[Dataset items]
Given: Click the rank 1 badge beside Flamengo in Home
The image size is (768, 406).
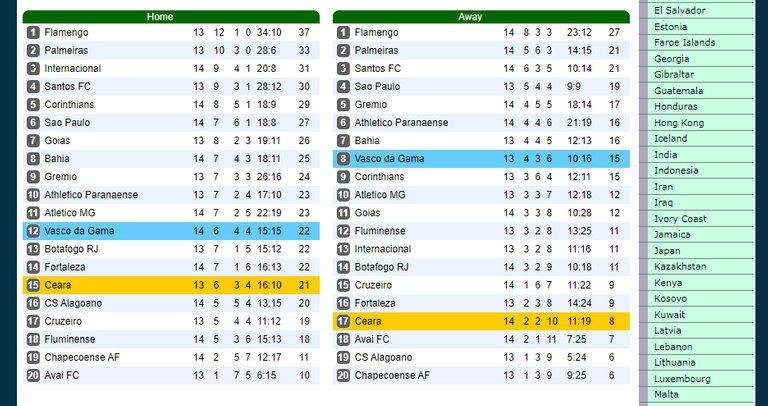Looking at the screenshot, I should (33, 33).
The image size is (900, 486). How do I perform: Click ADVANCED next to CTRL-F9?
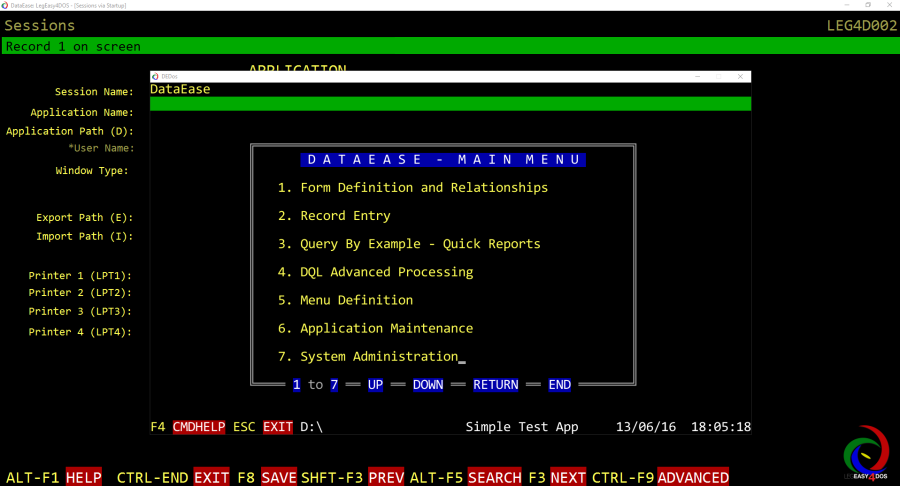click(693, 477)
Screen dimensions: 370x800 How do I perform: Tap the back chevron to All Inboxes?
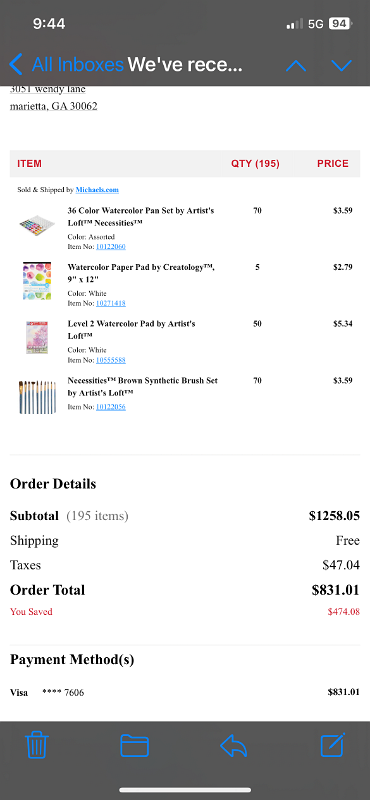point(16,64)
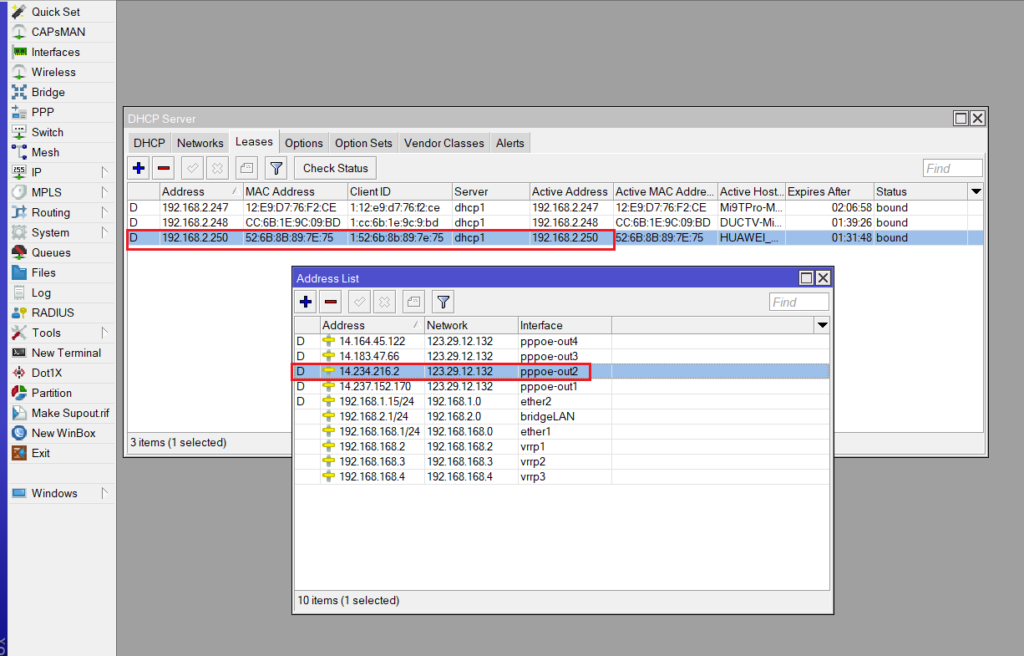Click the filter funnel icon in DHCP Server

[x=277, y=168]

**TASK DIRECTIONS:**
An exact retyping of each record, with no pictures, is the answer required.

**WRITTEN REPLY:**
Given: Click the rank 1 badge beside Flamengo in Home
The image size is (768, 406).
Looking at the screenshot, I should (33, 33).
The image size is (900, 486). How do I perform: Click ADVANCED next to CTRL-F9?
click(693, 477)
Screen dimensions: 370x800 How do I perform: Tap the back chevron to All Inboxes?
point(16,64)
Click the filter funnel icon in DHCP Server

[x=277, y=168]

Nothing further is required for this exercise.